On 2 July 1572, Akbar departed from Fatehpur Sikri for Ajmer, sending ahead an advance guard of 10,000 cavalry under Khan Kalan. His march took him through Nagaur and Merta until he reached Sirohi, where he launched a counterattack on the Rajputs after they had ambushed his advance guard, resulting in the death of 150 enemy warriors. Following this engagement, he continued toward Patan, dispatching Raja Man Singh to pursue the sons of Sher Khan Fuladi near Idar.

In December, Akbar left Ahmedabad for the prosperous port of Cambay, where he first saw the sea and interacted with merchants from Portugal, Turkey, Syria, Persia, and Transoxiana.

Not long after, local noblemen, including Itimad Khan, came to pay their respects to Akbar. In November, he arrived in the capital of Gujarat and began reorganizing the territory. He divided the region, assigning the area northwest of the Mahi River to Khan Azam and handing over the southern part—where rebellious Mlrzas had taken hold—to Itimad Khan.

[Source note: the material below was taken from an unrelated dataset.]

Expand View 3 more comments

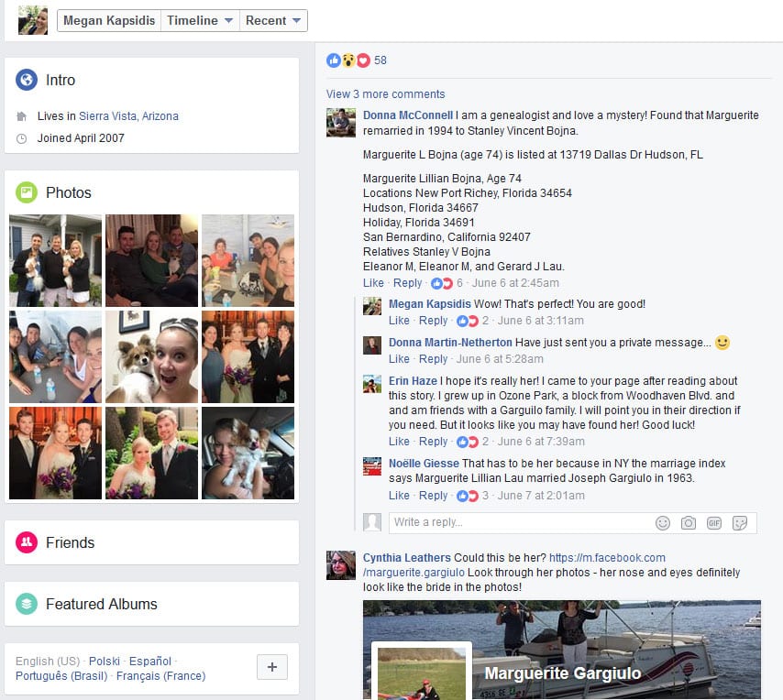[x=385, y=93]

Turning his focus to regional powers, Akbar addressed challenges from the Mirzas, who controlled significant parts of Gujarat—namely, Ibrahim Husain in Baroda, Muhammad Husain in Surat, and Shah Mirza in Champaner. After arriving at Baroda, he dispatched an army under Shiahbaz Khan toward Champaner and sent a larger force led by Sayyid Mahmud Khan Barha to Surat. Akbar himself moved to intercept Ibrahim Husain, who was advancing from the north. With only 200 men at his disposal, he risked a daring nighttime crossing of the Mahi River and engaged in fierce, close-quarters combat that resembled a tournament. Despite nearly losing his life when two enemy troopers attacked him, Akbar managed to defeat Ibrahim Husain, who later escaped under cover of darkness.

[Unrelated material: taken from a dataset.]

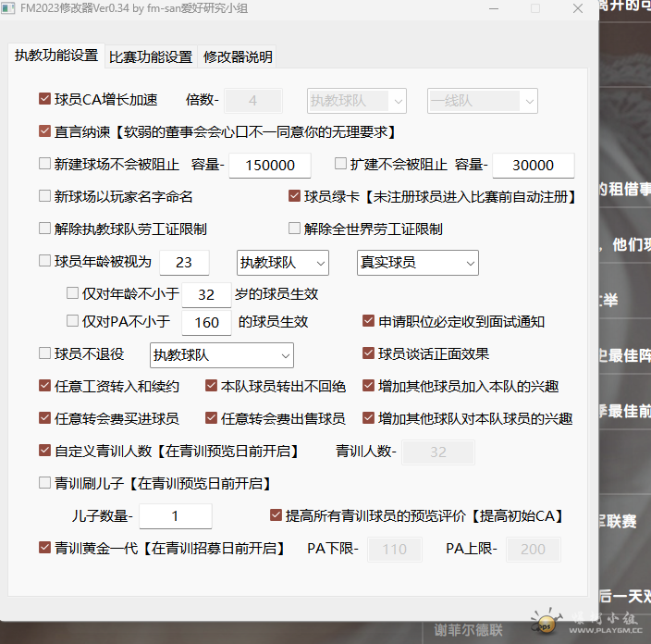Open the 执教球队 dropdown beside 球员不退役
Screen dimensions: 651x644
221,354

Next, Akbar set his sights on Surat. After approximately six weeks of resistance, the fort’s commandant surrendered on 26 February 1573. During the siege, Ibrahim Husain’s wife and his young son fled to the Deccan. Although the Portuguese—invited by the Mirzas—arrived in response, they found themselves too weak to engage Akbar and instead paid him a respectful visit. At the same time, Muhammad Husain Mirza and Shah Mirza, in alliance with Sher Khan Fuladi, laid siege to Patan. Khan A‘zam, along with local lords from Malwa and Chanderl, moved to relieve the Mughal commander Sayyid Ahmad Barha, inflicting a heavy defeat on the besiegers on 22 January 1573. Consequently, Sher Khan Fuladi retreated to Junagarh, while the Mirzas withdrew to the Deccan.

== Aftermath ==
In April, Akbar returned to Ahmedabad, transferring the administration of Gujarat to Khan Azam and that of Malwa to Muzaffar Khan Turbati before heading for his capital. Along the way, he received news from Sirohi that the notorious rebel Ibrahim Husain, who had been causing disturbances in Punjab after leaving Gujarat, had been defeated by the Mughal governor Husain Qull Khan. This governor had also negotiated peace with the local ruler Bidai Chand, contingent on recognizing Akbar’s authority. In June, Akbar reached Fatehpur Sikri, where he was presented with the head of Ibrahim Husain. His brother Masud, whose eyes had been sewn shut as punishment, was captured but later pardoned by the emperor.